━━ RECORDS SUPPLIED ━━

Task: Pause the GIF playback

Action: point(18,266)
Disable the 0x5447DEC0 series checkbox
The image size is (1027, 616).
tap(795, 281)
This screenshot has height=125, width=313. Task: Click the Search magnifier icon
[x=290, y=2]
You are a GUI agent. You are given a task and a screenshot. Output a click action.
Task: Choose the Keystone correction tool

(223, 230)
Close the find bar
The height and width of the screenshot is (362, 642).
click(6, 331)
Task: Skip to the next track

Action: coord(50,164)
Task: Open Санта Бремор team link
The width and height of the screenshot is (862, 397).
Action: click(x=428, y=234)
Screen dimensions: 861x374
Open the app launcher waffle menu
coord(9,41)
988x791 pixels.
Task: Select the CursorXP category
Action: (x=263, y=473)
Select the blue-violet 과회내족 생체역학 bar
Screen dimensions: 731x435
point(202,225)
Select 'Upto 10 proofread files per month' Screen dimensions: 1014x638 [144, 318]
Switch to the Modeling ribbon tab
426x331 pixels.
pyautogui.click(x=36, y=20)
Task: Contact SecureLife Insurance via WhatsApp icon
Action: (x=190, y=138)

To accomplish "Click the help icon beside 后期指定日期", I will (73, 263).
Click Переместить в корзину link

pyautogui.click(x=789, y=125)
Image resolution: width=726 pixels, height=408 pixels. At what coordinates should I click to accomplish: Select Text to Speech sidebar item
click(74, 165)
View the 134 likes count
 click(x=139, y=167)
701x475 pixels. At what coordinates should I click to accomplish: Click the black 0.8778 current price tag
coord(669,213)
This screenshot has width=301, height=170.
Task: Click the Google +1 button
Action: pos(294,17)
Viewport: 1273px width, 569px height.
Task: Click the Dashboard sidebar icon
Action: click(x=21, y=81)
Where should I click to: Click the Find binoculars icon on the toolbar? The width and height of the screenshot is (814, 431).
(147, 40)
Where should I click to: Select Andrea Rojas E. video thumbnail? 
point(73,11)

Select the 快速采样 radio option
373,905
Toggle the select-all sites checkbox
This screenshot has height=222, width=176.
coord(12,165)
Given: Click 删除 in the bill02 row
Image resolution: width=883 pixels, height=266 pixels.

━━━

> _WHAT THE TASK ASKS_
The lines to copy run from the one containing "Given: Click 删除 in the bill02 row" through the last line above. Copy them exactly and include nothing else.

> _ANSWER BELOW_
Given: Click 删除 in the bill02 row
Image resolution: width=883 pixels, height=266 pixels.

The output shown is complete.